As of Wednesday, March 28, 2018
SUNNYSIDE Port of Sunnyside commissioners will meet in special session at noon today to consider amendments to purchase and sales agreements with The Ostrom Co.
The meeting comes about after a March 13 session in which commissioners voted to extend the deadline for the land purchase agreement with Ostrom.
The company is planning to build a mushroom farm here, and today’s meeting will focus on the sale and purchase agreement, as well as any incidental or related matters.
The meeting is set for noon in the Port Administration Office at 2640 E. Edison Ave.
Earlier this month, the company requested the delay due to a late-breaking change in the state’s capital funding.
Ostrom’s new deadline to sign the purchase and sale agreement is April 16.
The original purchase agreement deadline expired March 13, Port Executive Director Jay Hester said previously.
The extension follows an announcement the state is allocating an additional $1 million to help the Port of Sunnyside offset the construction of a building off Midvale Road for the Everson-based company.
Sen. Jim Honeyford and Rep. Bruce Chandler had both championed the request for grant money to offset taxes on new construction.
Their efforts helped convince the state to aid the port in obtaining $1 million, Hester said.
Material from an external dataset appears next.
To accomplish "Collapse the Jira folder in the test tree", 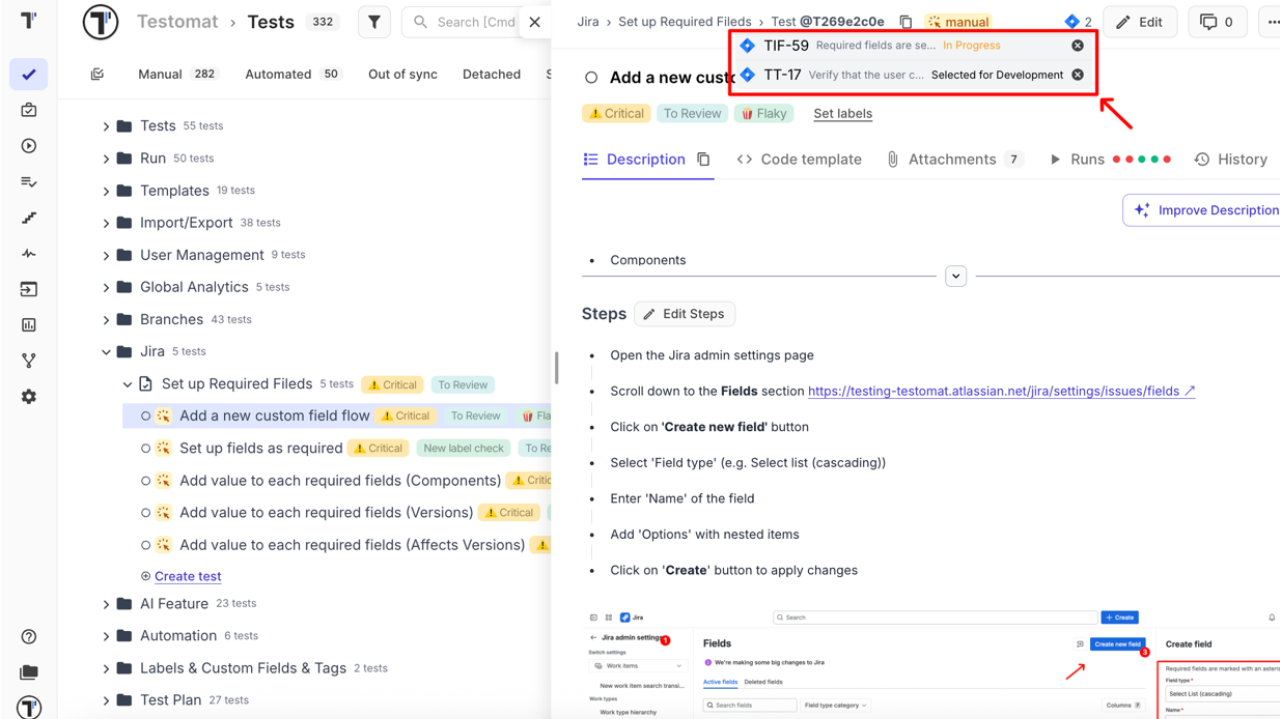I will [106, 351].
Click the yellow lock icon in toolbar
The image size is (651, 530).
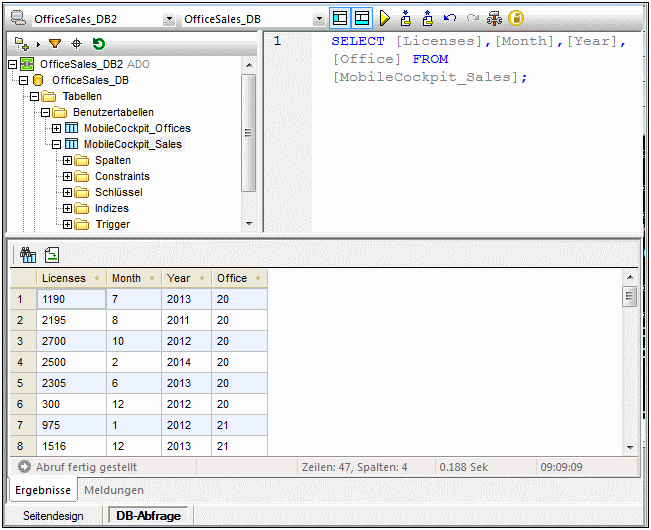516,18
The funds will be used to help with infrastructure costs.
The Western Washington company is seeking to purchase more than 40 acres of Port of Sunnyside land, according to port records.
Port attorney Rob Faber previously said the commissioners’ decision to extend the deadline gives both parties the opportunity to make sure the state grant will be used properly.
The new, state-of-the-art $25 million farm will bring 200 year-round jobs to the area, officials said previously.
The Sunnyside location offers access to labor and sources of raw materials, many of which already come from Eastern Washington, officials said.
Ostrom, which has been in the mushroom business since 1928, grows a variety of mushrooms — white, crimini and portabella — that are shipped to consumers in the Pacific Northwest, Alaska and Hawaii.
The company currently employs 300 growers, pickers and packers.
Mushrooms are grown entirely indoors to control moisture and temperature, officials said.
That allows for harvesting 360 days a year for one of the most stable produce crops available to consumers.